It’s easy to see why the Pearl Theatre Company programmed The Sneeze, an umbrella title covering eight one-acts derived from the works of Anton Chekhov. The evening offers a variety of comic and dramatic roles for several of the company’s stalwarts. Everyone has a chance to shine, and yet the whole is less than fulfilling. The shifting tones make for an unsettling experience, and at times in J.R. Sullivan’s production, the comedy plays like a blunt force object. Four plays are one-acts that Chekhov wrote for the theater, and two of those are monologues. The other four are adaptations of short stories, at which the Russian author was prolific. (Jo Winiarski’s carnival-like proscenium of a decrepit old playhouse with plank floors that turn up like skis at the footlights emphasizes the theatrical aspect and camouflages the more prosaic sources of the other pieces). Characters range across classes: peasants and landowners, rich and poor, military hierarchies and civilian masters and servants, actors and professors.

**Input for this task**
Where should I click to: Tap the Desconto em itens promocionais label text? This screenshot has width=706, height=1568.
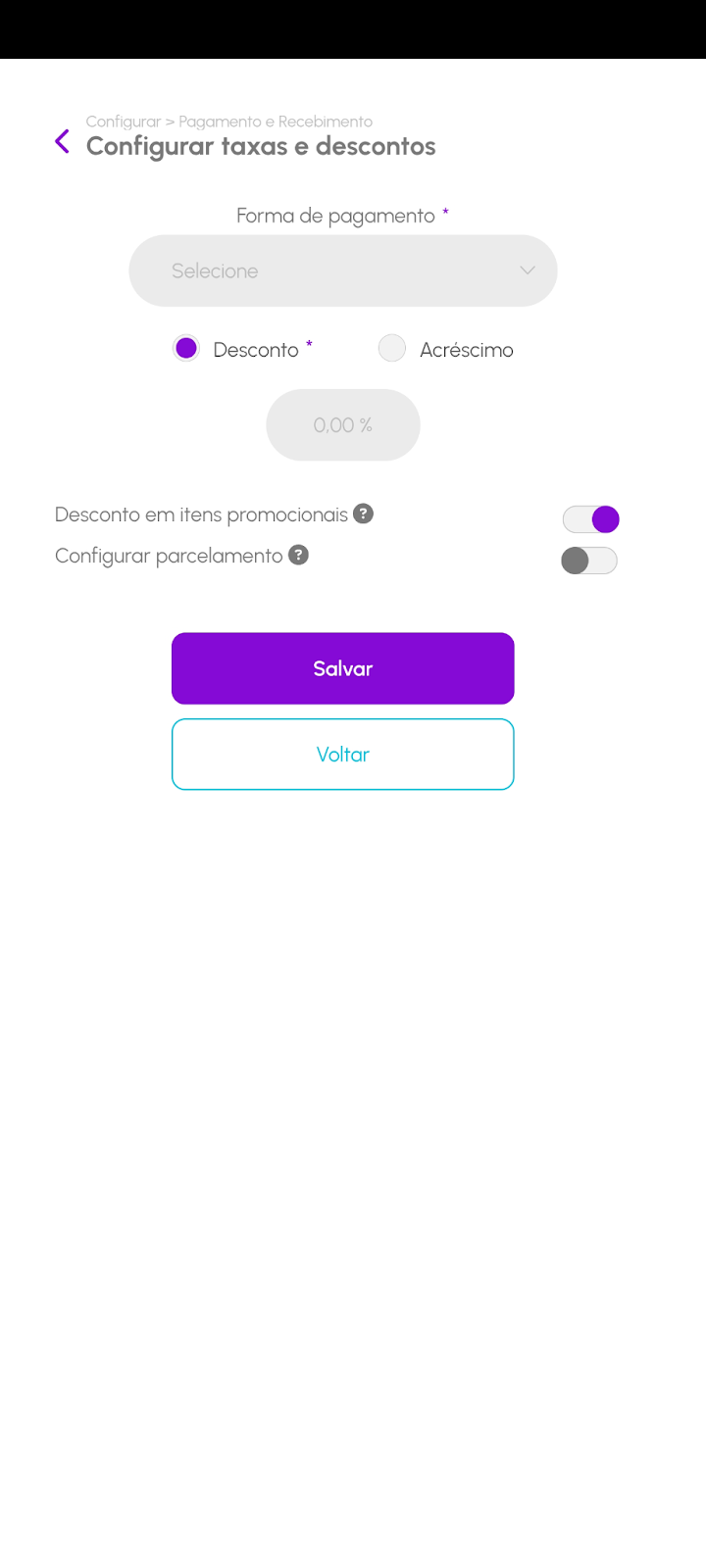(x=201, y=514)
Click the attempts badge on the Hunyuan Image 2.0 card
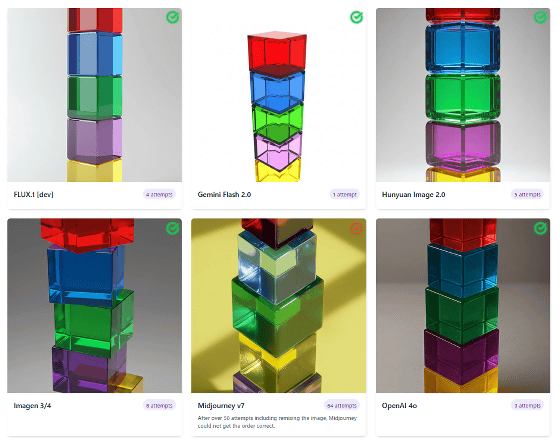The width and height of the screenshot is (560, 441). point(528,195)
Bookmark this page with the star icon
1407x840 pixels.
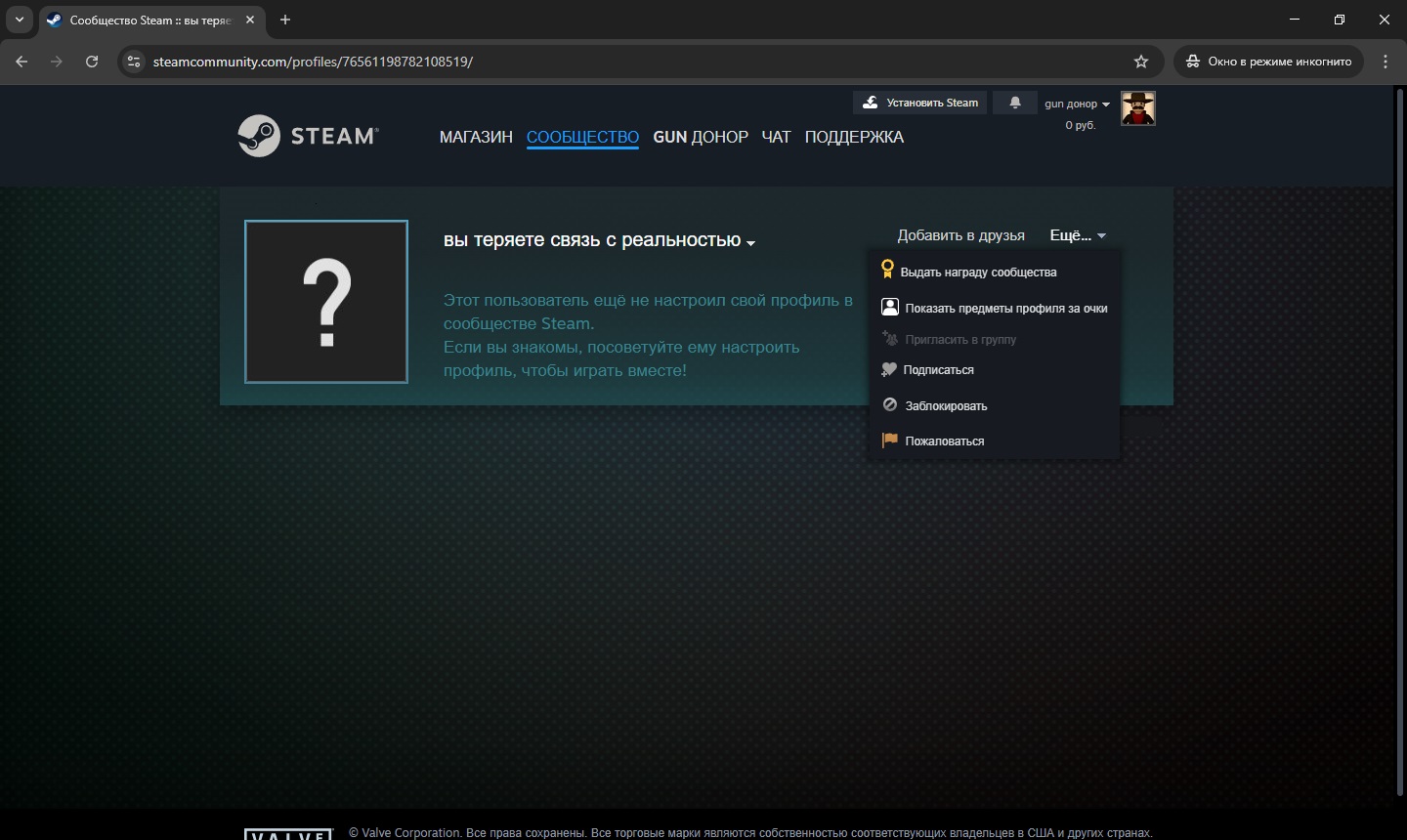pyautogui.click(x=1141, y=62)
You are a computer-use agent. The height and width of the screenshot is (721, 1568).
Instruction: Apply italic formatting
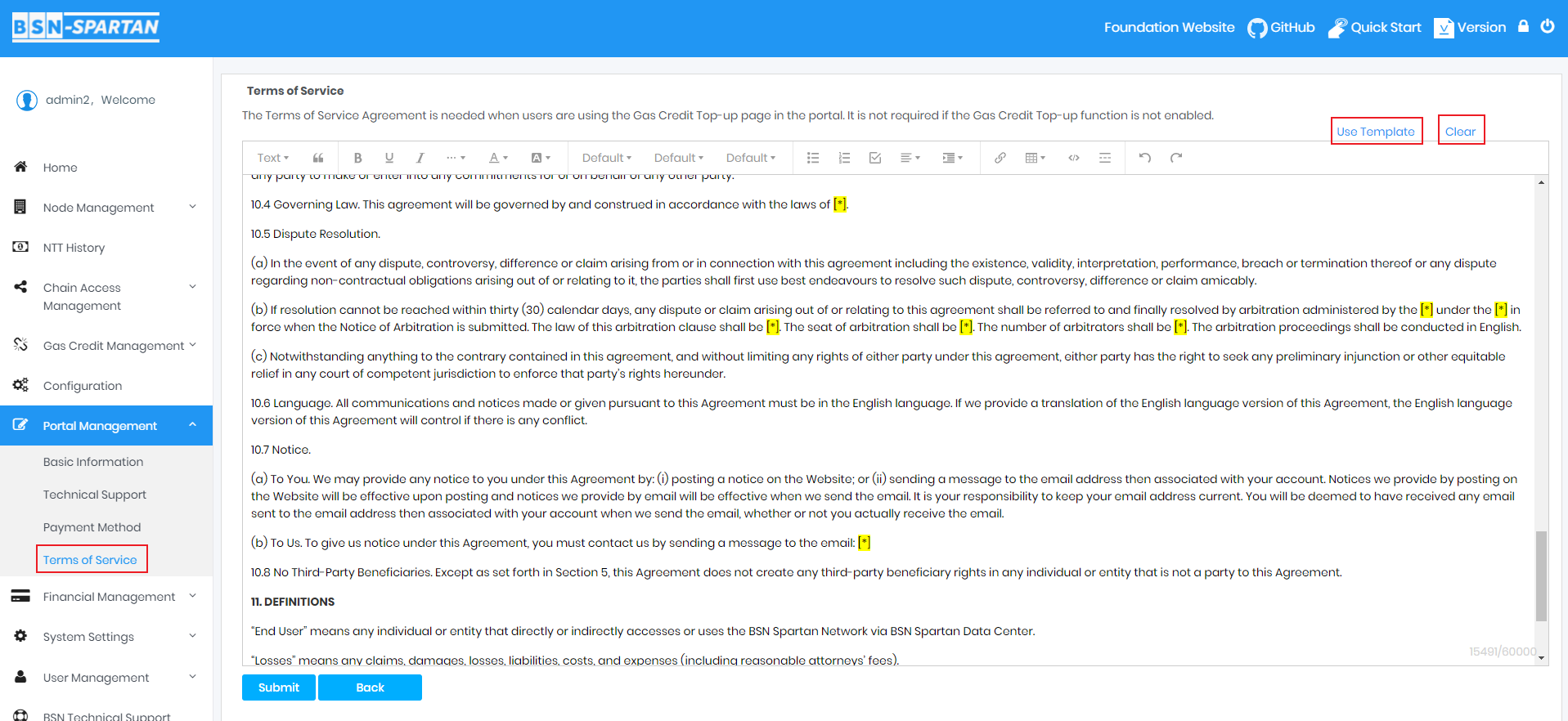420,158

**Problem 1**
Which people does the theater review mention by name?
**Problem 2**
Could you render the lines of the entries as a JSON list of strings, one string per line and blank lines left out, starting at the line containing "Click the attempts" and ending at the end of the entries? Leave the pictures out.

**Written answer 1**
Anton Chekhov, J.R. Sullivan, Jo Winiarski

**Written answer 2**
[
  "Click the attempts badge on the Hunyuan Image 2.0 card",
  "The width and height of the screenshot is (560, 441). point(528,195)",
  "Bookmark this page with the star icon",
  "1407x840 pixels.",
  "pyautogui.click(x=1141, y=62)",
  "You are a computer-use agent. The height and width of the screenshot is (721, 1568).",
  "Instruction: Apply italic formatting",
  "420,158"
]